WHAT YOU SHOULD DO:
Show every line of the records below that contains the word "agent".

GIVEN INFORMATION:
━━━━

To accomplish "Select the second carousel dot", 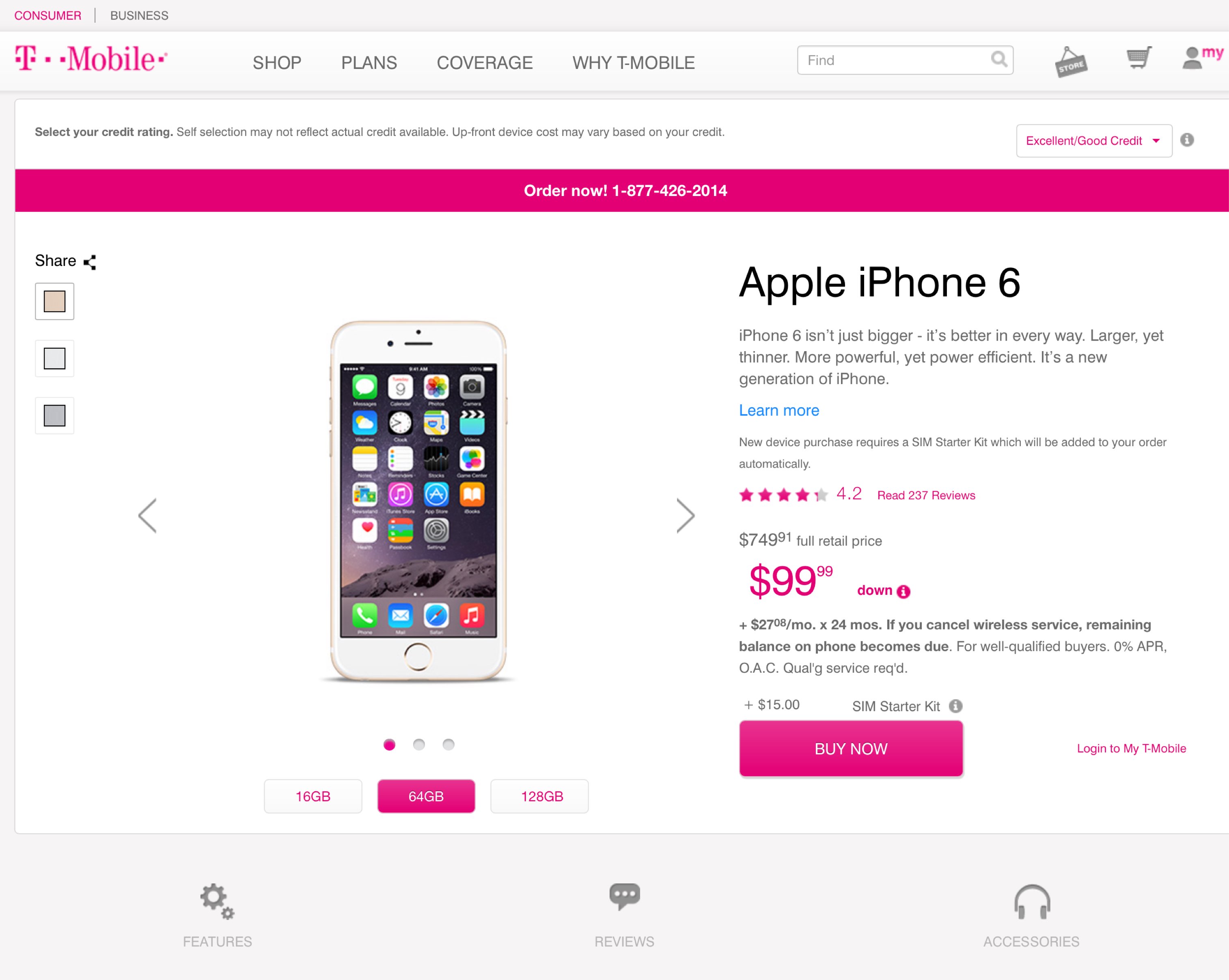I will (x=419, y=745).
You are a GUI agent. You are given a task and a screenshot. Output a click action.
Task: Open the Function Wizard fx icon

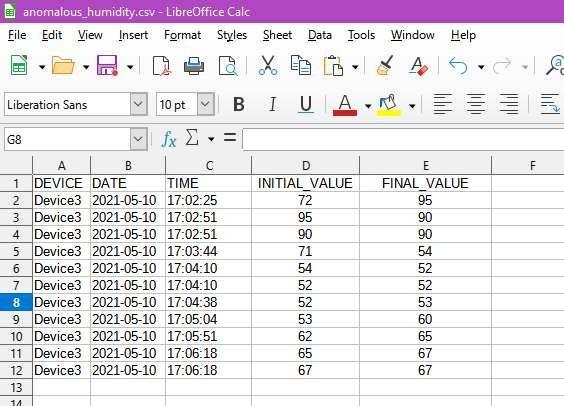coord(169,139)
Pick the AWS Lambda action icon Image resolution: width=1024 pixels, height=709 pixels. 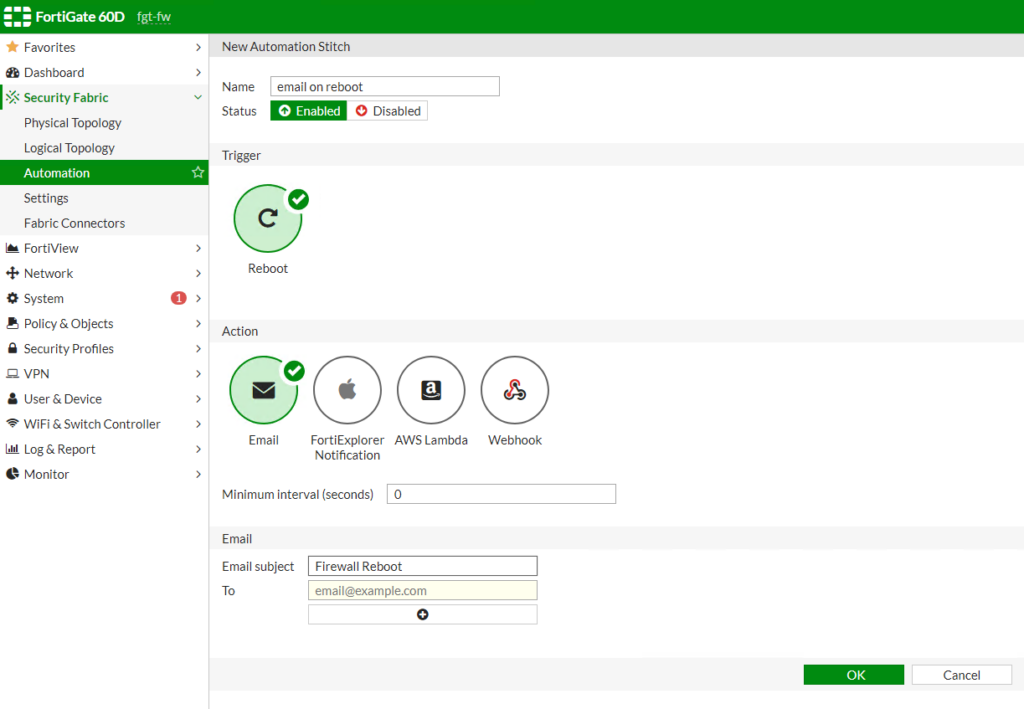pos(431,391)
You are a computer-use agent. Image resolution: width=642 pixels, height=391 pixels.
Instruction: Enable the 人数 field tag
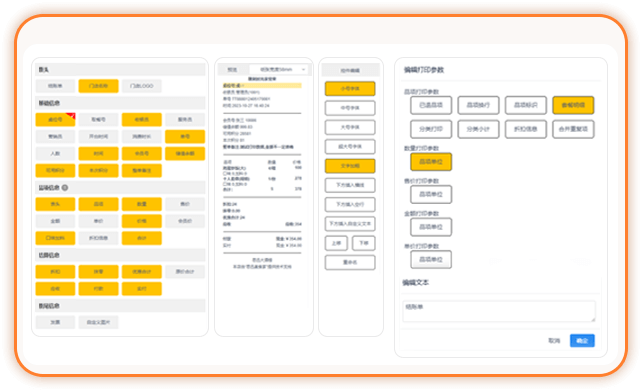pos(55,154)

━━━━

TASK RESPONSE:
You are a GUI agent. You are given a task and a screenshot. Output a click action.
You are a computer-use agent. Image resolution: width=642 pixels, height=391 pixels.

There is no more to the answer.